12.01.2005

Miss Snark would like to buy a clue

I was wondering if you could tell us what agents mean when they speak of b-voice or b-characterization?


I have not a single clue. I don't think I've ever seen that used.
Snarklings?
Has anyone got a clue for the lady in aisle b?

8 comments:

Anonymous said...

A grade is the best possible you can hope for with voice (authors voice came through and is unique) and characterization. Tone, dialogue, spacing, etc. were all superior and worth considering.

That's my guess.

Simon Haynes said...

Second rate? Not quite there? As in A-list and B-list?
I have no idea really, it's just a b-guess.

Candice Gilmer said...

I thought something completely different -- I thought B voice and B characterzation might be like the secondary characters, or secondary POV's in the story???

MissWrite said...

I'm guessing possibly beta character qualities, as opposed to alpha. Not strong enough. I've never seen it quite that way though, so it is just a guess.

Bethany said...

It makes me think of b-movies, in which "b" traditionally stands for "bad." But the thing about b-movies is that they may be bad, but there's generally something intentional about it, and people like the badness of it. Maybe it's a way of an agent affectionately saying the book is cheesy?

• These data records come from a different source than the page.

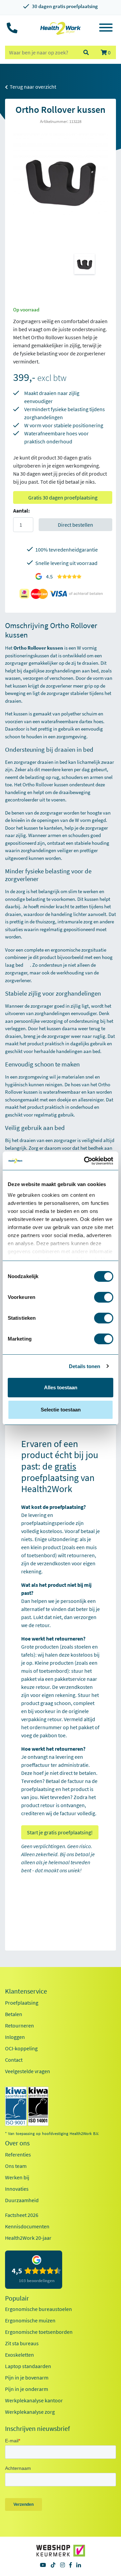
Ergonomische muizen (30, 2320)
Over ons (17, 2143)
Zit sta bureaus (22, 2343)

Like Simon Haynes said above, it's just a b-guess. ;)

Bernita said...

I tend to agree with Misswrite, but without context, it's dificult.

Ronni said...

Here are some examples I've come across in guidelines:

New or established authors with compelling stories and b characters.

Category, romantic suspense, new authors or established authors, b characterization.

I a seek b voice, interesting and unusual plot devices, good development of storyline.


Hope this helps?

incognito agent said...

I'm with Miss Snark on this one. I've never come across the term before.